Пора, однако, возвратиться к «делу». Проведя без сна юбилейную ночь с 2-го на 3-ье февраля, просидев потом с шести утра до двух часов дня в камере «два на два шага», где невозможно было заснуть, поужинав (первая еда за целые сутки) в камере № 7, я не без удовольствия услышал вечерний возглас «спать!». Но не успел заснуть, как раздался грохот двери и не весьма приятный для сонного человека новый возглас: «К следователю! Одевайтесь!»

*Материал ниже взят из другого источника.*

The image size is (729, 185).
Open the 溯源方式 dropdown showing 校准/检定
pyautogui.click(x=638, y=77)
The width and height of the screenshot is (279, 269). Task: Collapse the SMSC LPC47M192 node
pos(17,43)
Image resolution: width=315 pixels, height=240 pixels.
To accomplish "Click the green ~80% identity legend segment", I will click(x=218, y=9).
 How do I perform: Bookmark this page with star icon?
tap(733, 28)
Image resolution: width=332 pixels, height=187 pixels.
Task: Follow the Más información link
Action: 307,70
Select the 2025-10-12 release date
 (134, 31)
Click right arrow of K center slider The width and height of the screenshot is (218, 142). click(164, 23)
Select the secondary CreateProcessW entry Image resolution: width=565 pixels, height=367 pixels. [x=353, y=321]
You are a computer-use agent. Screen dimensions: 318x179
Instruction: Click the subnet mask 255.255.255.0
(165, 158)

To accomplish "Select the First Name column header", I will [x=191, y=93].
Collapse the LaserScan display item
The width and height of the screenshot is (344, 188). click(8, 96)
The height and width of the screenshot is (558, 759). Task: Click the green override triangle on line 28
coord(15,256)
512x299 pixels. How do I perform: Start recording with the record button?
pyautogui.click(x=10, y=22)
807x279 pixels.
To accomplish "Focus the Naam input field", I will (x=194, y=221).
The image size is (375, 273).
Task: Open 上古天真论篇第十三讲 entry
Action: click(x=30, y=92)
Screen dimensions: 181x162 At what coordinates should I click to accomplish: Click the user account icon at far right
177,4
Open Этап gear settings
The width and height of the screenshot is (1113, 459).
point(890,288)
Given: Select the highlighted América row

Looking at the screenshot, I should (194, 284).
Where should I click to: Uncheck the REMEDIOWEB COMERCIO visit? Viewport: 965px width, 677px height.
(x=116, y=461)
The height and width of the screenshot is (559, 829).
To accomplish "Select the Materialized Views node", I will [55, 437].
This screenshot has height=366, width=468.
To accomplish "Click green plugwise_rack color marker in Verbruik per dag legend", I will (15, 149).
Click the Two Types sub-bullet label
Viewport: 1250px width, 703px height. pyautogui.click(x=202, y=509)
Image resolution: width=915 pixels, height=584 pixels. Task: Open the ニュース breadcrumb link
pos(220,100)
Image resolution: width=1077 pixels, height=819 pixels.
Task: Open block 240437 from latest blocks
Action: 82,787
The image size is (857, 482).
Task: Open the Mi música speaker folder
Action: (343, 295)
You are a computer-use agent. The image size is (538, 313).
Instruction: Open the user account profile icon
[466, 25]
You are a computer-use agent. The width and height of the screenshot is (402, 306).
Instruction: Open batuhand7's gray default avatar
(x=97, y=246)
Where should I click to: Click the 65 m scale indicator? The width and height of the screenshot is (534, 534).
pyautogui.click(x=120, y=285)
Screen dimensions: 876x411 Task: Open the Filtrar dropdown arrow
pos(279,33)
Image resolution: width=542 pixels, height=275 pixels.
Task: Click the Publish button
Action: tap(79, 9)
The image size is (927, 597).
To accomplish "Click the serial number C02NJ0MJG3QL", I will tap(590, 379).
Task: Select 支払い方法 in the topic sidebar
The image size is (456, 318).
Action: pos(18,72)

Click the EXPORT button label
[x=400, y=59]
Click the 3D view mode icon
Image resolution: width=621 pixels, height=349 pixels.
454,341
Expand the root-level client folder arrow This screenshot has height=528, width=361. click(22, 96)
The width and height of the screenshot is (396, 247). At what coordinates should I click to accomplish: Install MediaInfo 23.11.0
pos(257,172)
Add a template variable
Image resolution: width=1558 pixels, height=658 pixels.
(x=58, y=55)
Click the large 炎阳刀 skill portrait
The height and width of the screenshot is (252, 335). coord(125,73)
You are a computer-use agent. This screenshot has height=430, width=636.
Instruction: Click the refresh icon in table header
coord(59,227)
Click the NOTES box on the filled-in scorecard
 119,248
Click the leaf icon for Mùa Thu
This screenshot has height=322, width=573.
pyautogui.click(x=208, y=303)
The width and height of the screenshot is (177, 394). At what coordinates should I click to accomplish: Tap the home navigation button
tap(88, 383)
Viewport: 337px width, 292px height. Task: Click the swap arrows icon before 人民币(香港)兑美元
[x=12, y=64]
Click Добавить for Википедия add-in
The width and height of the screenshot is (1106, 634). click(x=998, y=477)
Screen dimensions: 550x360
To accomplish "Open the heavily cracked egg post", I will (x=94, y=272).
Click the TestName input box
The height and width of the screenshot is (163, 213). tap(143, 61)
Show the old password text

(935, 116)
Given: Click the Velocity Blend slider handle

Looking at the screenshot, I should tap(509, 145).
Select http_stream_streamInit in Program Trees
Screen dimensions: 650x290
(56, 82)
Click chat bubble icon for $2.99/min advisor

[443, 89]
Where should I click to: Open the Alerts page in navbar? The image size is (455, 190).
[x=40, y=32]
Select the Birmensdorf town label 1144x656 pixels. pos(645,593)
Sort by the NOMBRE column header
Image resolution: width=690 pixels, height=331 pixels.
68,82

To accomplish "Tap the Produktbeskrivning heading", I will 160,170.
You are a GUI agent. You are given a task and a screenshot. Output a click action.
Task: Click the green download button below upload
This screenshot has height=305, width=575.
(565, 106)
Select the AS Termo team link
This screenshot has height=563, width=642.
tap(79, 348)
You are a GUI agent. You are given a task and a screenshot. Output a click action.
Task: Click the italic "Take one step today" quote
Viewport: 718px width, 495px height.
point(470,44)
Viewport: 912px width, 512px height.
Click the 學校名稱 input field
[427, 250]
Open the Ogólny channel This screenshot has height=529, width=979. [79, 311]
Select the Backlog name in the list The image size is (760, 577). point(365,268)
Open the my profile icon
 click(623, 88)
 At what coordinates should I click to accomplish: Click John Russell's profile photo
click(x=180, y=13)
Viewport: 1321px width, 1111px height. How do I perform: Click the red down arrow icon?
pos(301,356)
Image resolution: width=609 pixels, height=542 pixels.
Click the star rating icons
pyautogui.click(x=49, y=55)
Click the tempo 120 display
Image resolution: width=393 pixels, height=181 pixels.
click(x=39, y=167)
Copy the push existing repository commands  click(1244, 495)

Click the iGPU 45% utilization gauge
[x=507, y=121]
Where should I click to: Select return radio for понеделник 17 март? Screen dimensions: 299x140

Два следователя, Бузников и Лазарь Коган, ждали меня в самой большой комнате из следовательских, в кабинете начальника ДПЗ, — вероятно, ради почета и «глубокого уважения». Я имел удовольствие просидеть с ними в этой парадной комнате до 5-ти часов утра, после чего мог вернуться в свою камеру и заснуть на часок-другой до возгласа «вставать!». Особоуполномоченный Бузников, он же следователь, производивший у меня обыск, надо полагать прекрасно выспался днем, мне же пришлось проводить вторую бессонную ночь подряд. Тут я понял, почему все допросы ГПУ происходят по ночам: игра на утомлении и нервах допрашиваемых. Такое юбилейное чествование производилось, разумеется, намеренно; но, к слову спросить, как же было дело с «академиком Платоновым»? И его тоже засадили, без всякой еды, на восемь часов в камеру «два на два», и тоже не давали спать двое суток подряд? Этот шутливый рефрен «академик Платонов» — стал сопровождать меня впредь во все время тюремного сидения, начиная как раз с этого первого «допроса», ибо именно на нем следователи заявили о своем «глубоком уважении» ко мне и предложили мне такой тюремный режим, которым пользовался «академик Платонов». Чувствительно благодарен, пользоваться благами такого режима не желаю, но отчего было, без всяких вопросов и предложений, не избавить писателя, достигшего тридцатилетия литературной деятельности, от слишком подчеркнутых юбилейных чествований?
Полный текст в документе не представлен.